Barbara Sarafian and Jurgen Delnaet run hot and cold in ''Moscow, Belgium.''
(Neoclassic Films)
In "Moscow, Belgium," a minor car accident in a supermarket parking lot leads to love - or, barring that, a tryst or two in the sleeper of a semi.
At any given moment in this Belgian romantic comedy, it's impossible to say how Matty (Barbara Sarafian), a stressed-out 41-year-old postal clerk, feels about Johnny (Jurgen Delnaet), the scraggly, impossibly sweet younger truck driver who won't leave her alone until she accepts his compliments. On that fateful afternoon, she backs into his truck - or his truck hits her car. After their shouting match, he tries to get together with her. She agrees, then it's the same thing every time they get near each other: Go away, Johnny; Johnny, come over here. The ambivalence is mutual for me. I wanted to keep watching. I wanted to leave. In between, I prayed for the piano-accordion soundtrack to silence itself for just one scene (it's like being trapped in a little French restaurant that refuses to close).
In Matty's defense (the music remains indefensible), her life is in transition. A few months ago, her husband, Werner (Johan Heldenbergh), came down with a midlife crisis, moved out, started dating someone else, and left the three kids (the eldest is 17) in the apartment with her. Despite his flirtatious attempts to stay in the picture, she wants him to sign the divorce papers even though she's convinced he'll come back. Johnny is just an instrument to pique Werner's envy.

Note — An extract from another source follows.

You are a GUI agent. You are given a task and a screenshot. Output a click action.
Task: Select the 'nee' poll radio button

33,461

But Johnny doesn't seem to mind Matty's blunt insults. He calls her his Mona Lisa. He drives her home, naked, after they spend their first night together. He shares with her his cheesy but cute obsession with things Italian. He charms her. He gets on her nerves. The whirlwind makes Matty giddy, and it stresses her out. Between her kids, her job (where an old customer also has a crush), and her marriage, she's got a lot going on.

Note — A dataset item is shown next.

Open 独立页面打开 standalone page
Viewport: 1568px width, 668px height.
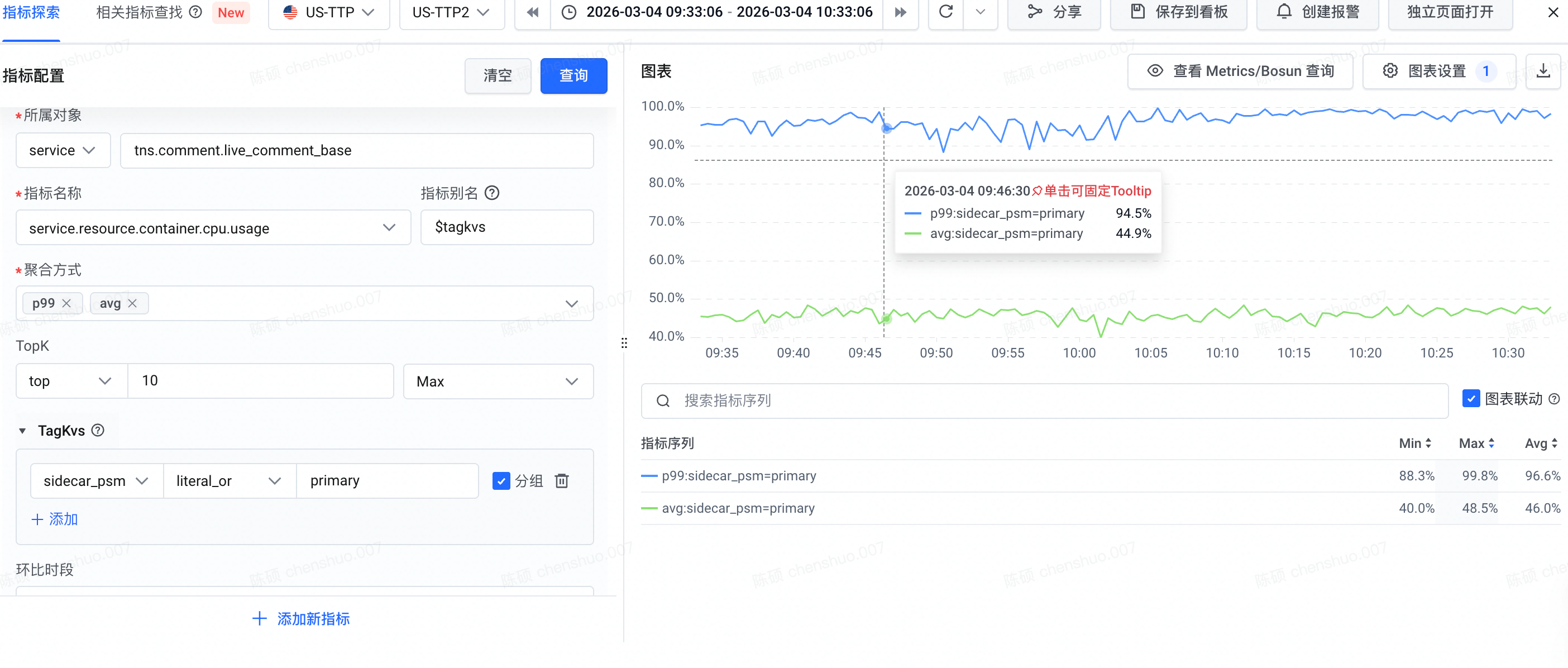click(1450, 12)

Written by Jean-Claude Van Rijckeghem and Pat van Beirs, and directed by Christophe Van Rompaey, "Moscow, Belgium" belongs squarely in the "I don't need another man in my life" genre, in which the heroine demurs, submits, rebuffs, then succumbs again. The movie just can't decide whether it likes romance or disdains it (Johnny is not entirely the prince he appears to be), whether it wants to be dark or bright.
Matty's uncertainty is taxing, even though Sarafian's performance is full of such rich negative life. Her face is long; her blond hair frazzled - she has Julie Kavner's frown and Frances McDormand's foul temperament. But the movie is so busy throwing changeups at Sarafian that she never has the chance to settle into any range of emotion for long. The curiosity to know how this character grew into such an embittered, prematurely old soul dissipates. Before long, you don't care whether Matty gets her groove back. It's hard to believe she ever had it in the first place.